Journal d’un méliphile, octobre 2025

 

Meles meles qui se défend

 

 

Ce n’est pas tous les jours que je descends dans la plaine un soir de semaine pour aller au cinéma, mais ce n’est pas tous les jours non plus que le blaireau a l’honneur d’être à l’affiche d’un film français, qui plus est réalisé par le vidéaste militant Vincent Verzat. Je ne pouvais qu’être là.

Me voici assis dans la salle presque comble du cinéma de Pontcharra pour cette séance de diffusion du Vivant qui se défend, pour laquelle Guillaume Sanz a eu l’excellente idée d’inviter le collectif d’opposants au doublement de la ligne ferroviaire “Lyon-Turin”, à ses gigantesques tunnels qui doivent venir percer nos massifs de Belledonne et de la Chartreuse et au sacrifice de quelques milliers d’hectare de nature. Le film lui-même juxtapose avec habileté scènes de luttes militantes et scènes de découverte ou de ressourcement naturaliste. Assumant la première personne et la mise en scène de soi avec finesse, le réalisateur, en grande tenue de camouflage, joue à merveille l’observateur débutant – qu’il ne reste pas longtemps. N’importe qui peut se mettre à regarder les choucas à la fenêtre, s’il est en ville, les orthoptères dans un champ (même pendant que les grenades des CRS pleuvent), les renards trop gras des villes, puis ceux des champs avec leurs renardeaux… Et puis, on suit une coulée, et voici qu’apparaît le blaireau, tour proche, insaisissable, et qui vous ouvre les portes d’un monde nouveau.

Le blaireau occupe de fait une place de choix, sans que ne soit jamais rappelée la mauvaise réputation qu’il est censé avoir : le quidam qui découvre sa présence en passant le long d’un cours d’eau, dans un terrier éclairé par les lampadaires, est naturellement stupéfait, puis émerveillé, et cela sonne juste car je pense qu’il doit en effet en être ainsi pour l’immense majorité d’entre nous. Le lien avec le blaireau est devenu si lointain que même les clichés issus de la vision cynégétique ont perdu de leur vitalité, à tel point qu’il est possible que nous soyons à l’aube d’un vrai renouvellement de notre rapport au mustélidé en France – et, partant, avec toute la faune « ordinaire ». Ce film aura joué sa part.

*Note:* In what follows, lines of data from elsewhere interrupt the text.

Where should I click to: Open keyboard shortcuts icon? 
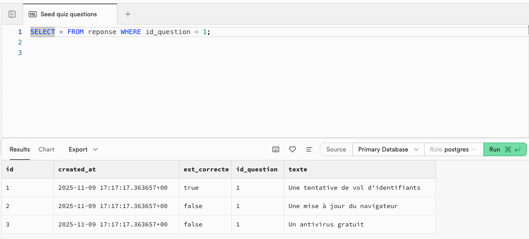tap(276, 149)
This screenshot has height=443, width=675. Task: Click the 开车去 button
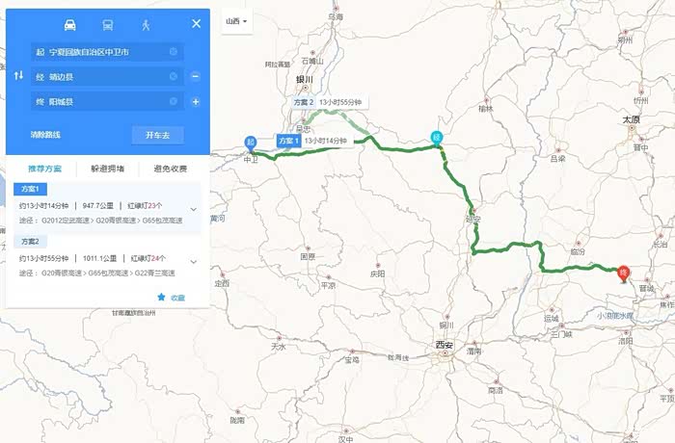(x=157, y=135)
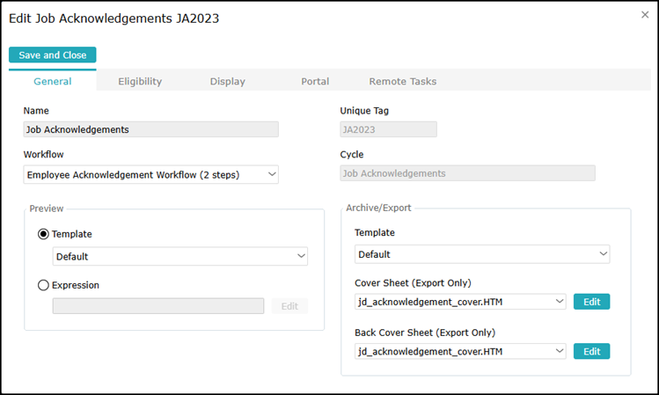This screenshot has height=395, width=659.
Task: Open the Eligibility tab
Action: (x=140, y=82)
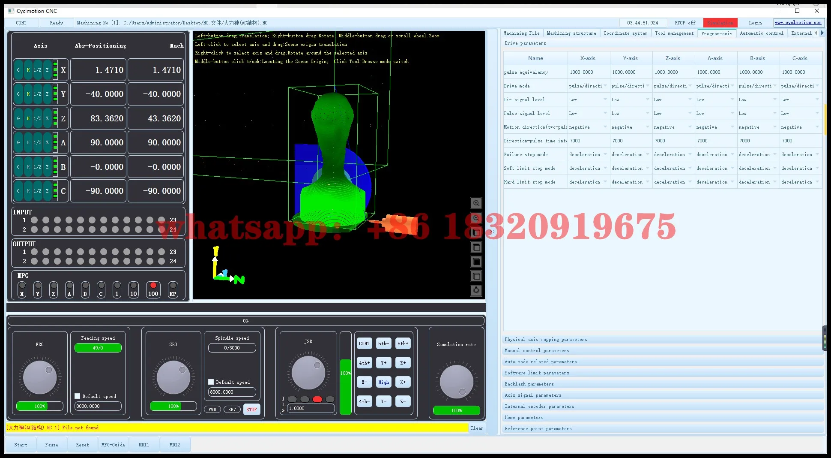
Task: Click the FRO feed rate override knob
Action: (40, 377)
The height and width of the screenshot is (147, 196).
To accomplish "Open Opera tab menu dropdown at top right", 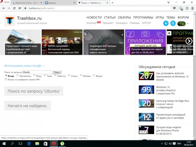I will [x=168, y=3].
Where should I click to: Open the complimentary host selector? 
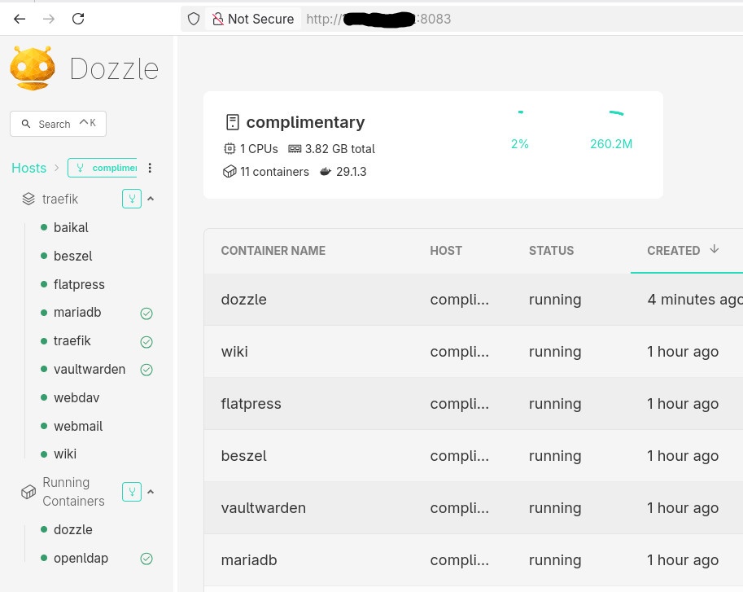point(103,168)
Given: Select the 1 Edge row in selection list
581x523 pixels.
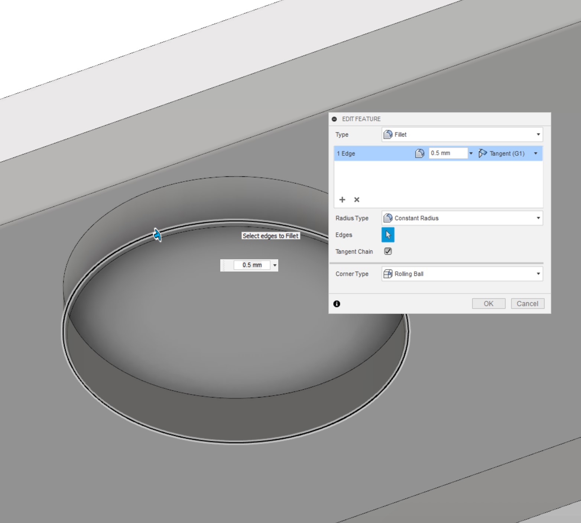Looking at the screenshot, I should click(371, 153).
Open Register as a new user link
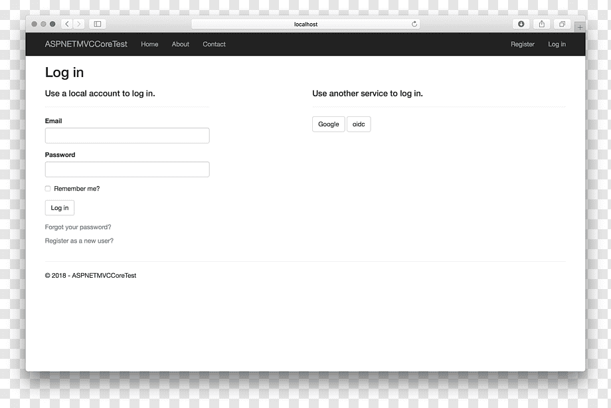The height and width of the screenshot is (408, 611). click(x=79, y=241)
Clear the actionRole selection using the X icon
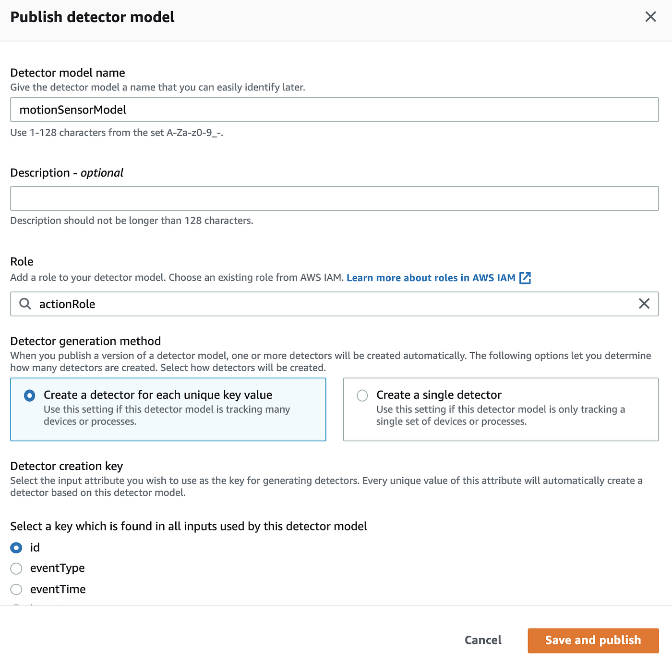 tap(645, 304)
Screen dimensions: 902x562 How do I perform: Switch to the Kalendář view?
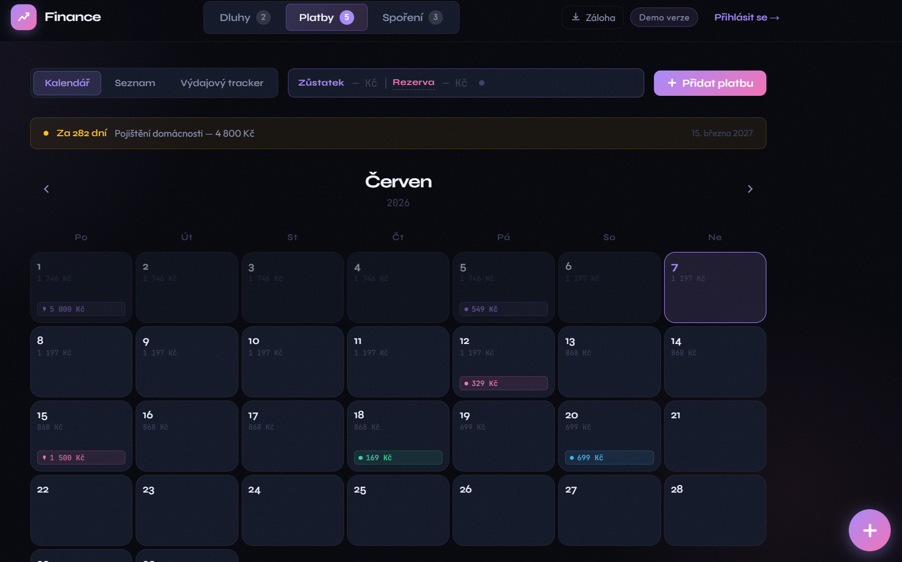click(67, 83)
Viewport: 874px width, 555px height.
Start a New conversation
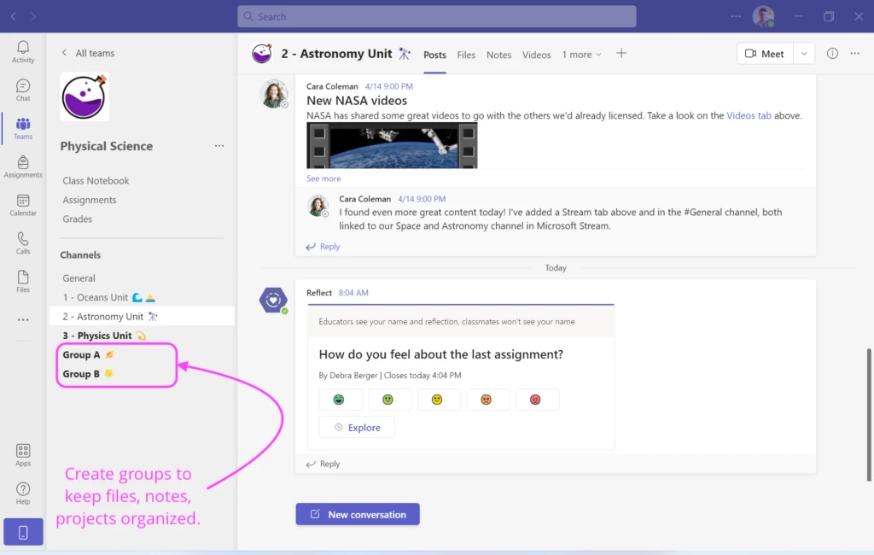[x=357, y=514]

Le blaireau tant aimé en Grande-Bretagne, n’est-il pas en bonne voie pour devenir, en France aussi, un emblème ?

En attendant, les revigorantes images glanées dans les bois, auprès de gens qui défendent leur forêt ou bien de Morizot en plein « chantier castor » ne parviennent pas à effacer l’impression sinistre laissée par celles qui montrent la réalité des coupes rases et des terriers supplantés par des constructions. Dans Le Monde, un article sur le projet Green to Grey (« une collaboration entre onze médias européens lancée par le norvégien NRK et coordonnée par le réseau Arena for Journalism in Europe) révèle « l’analyse la plus fine de la consommation d’espaces naturels jamais réalisée à l’échelle européenne. » D’après cette étude, l’équivalent de « 24 terrains de football » de nature est bétonné par heure en Europe. Par heure. Les projections sont effarantes. Le temps pour moi d’écrire ce texte qui ne changera rien, les bétonneurs-extracteurs auront donc avancé dans leur sinistre besogne de « 24 terrains de football », 48 si je tarde un peu trop – et puis, que j’écrive ou que je dorme, cela continuera…

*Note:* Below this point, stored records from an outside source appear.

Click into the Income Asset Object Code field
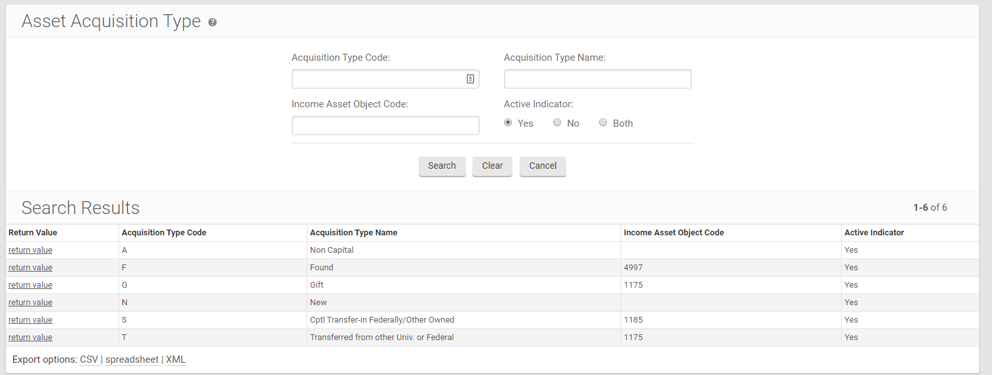The height and width of the screenshot is (375, 992). point(385,125)
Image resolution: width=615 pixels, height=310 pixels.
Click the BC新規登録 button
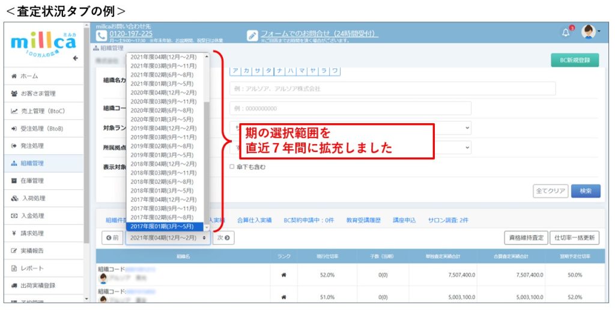click(x=574, y=60)
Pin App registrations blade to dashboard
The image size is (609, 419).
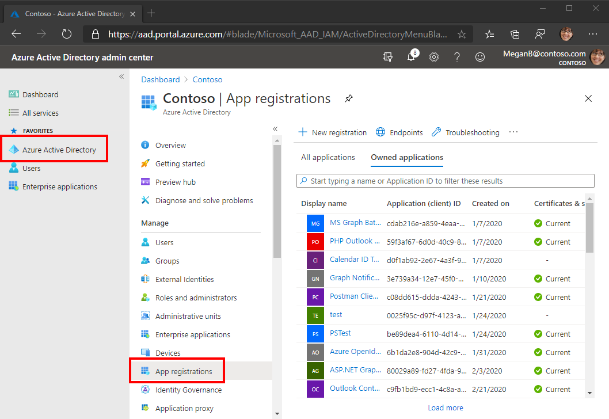point(349,98)
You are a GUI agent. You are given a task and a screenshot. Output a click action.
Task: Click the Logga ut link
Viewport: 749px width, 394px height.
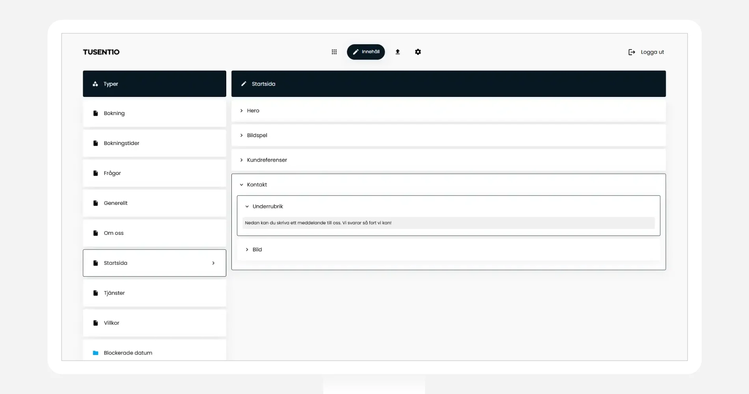pyautogui.click(x=652, y=52)
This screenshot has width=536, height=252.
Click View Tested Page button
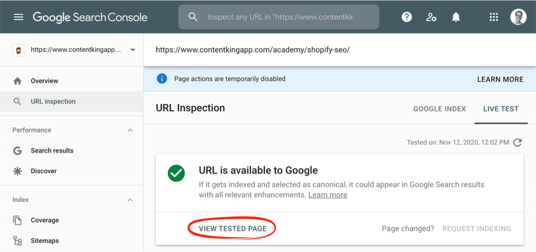pyautogui.click(x=232, y=229)
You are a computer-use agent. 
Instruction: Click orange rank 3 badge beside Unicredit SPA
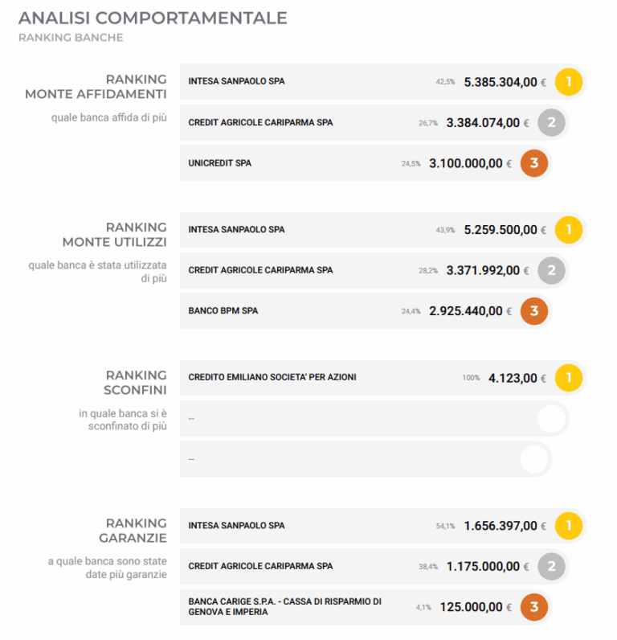point(534,163)
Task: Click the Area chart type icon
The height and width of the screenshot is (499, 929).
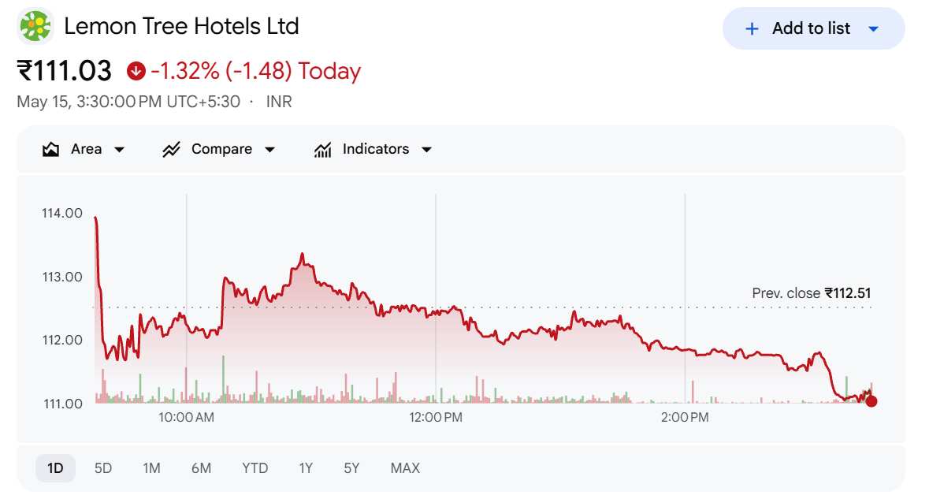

Dans quels interstices urbains les animaux non-humains pourront-ils survivre ? Dans quel monde appauvri, en vérité à peine vivable ? Je n’ai pas le tempérament militant, la foule m’effraie et, si j’ai participé naguère à des manifestations, crier des slogans en chœur ne m’est pas facile. Je sens pourtant que si quiconque cherchait à s’en prendre à « mon » terrier du Villard, je pourrais devenir enragé : l’idée même suffit à me mettre en furie.

J’appose l’autocollant contre le Lyon-Turin à côté de celui de Badger Trust, je promets de participer aux prochains rassemblements et puis, lâchement je me rassure en me disant que « mon » terrier à moi est à l’abri des bulldozers, des coupes rases, des périls immédiats ; mais qui peut sérieusement se prétendre à l’abri ? Et quel sens cela peut-il avoir de vivre sur un îlot superficiellement et momentanément préservé au sein d’un monde qui s’effondre ?

Contempler, étudier et écrire ne suffisent pas. On ne peut pas faire l’économie de l’engagement collectif.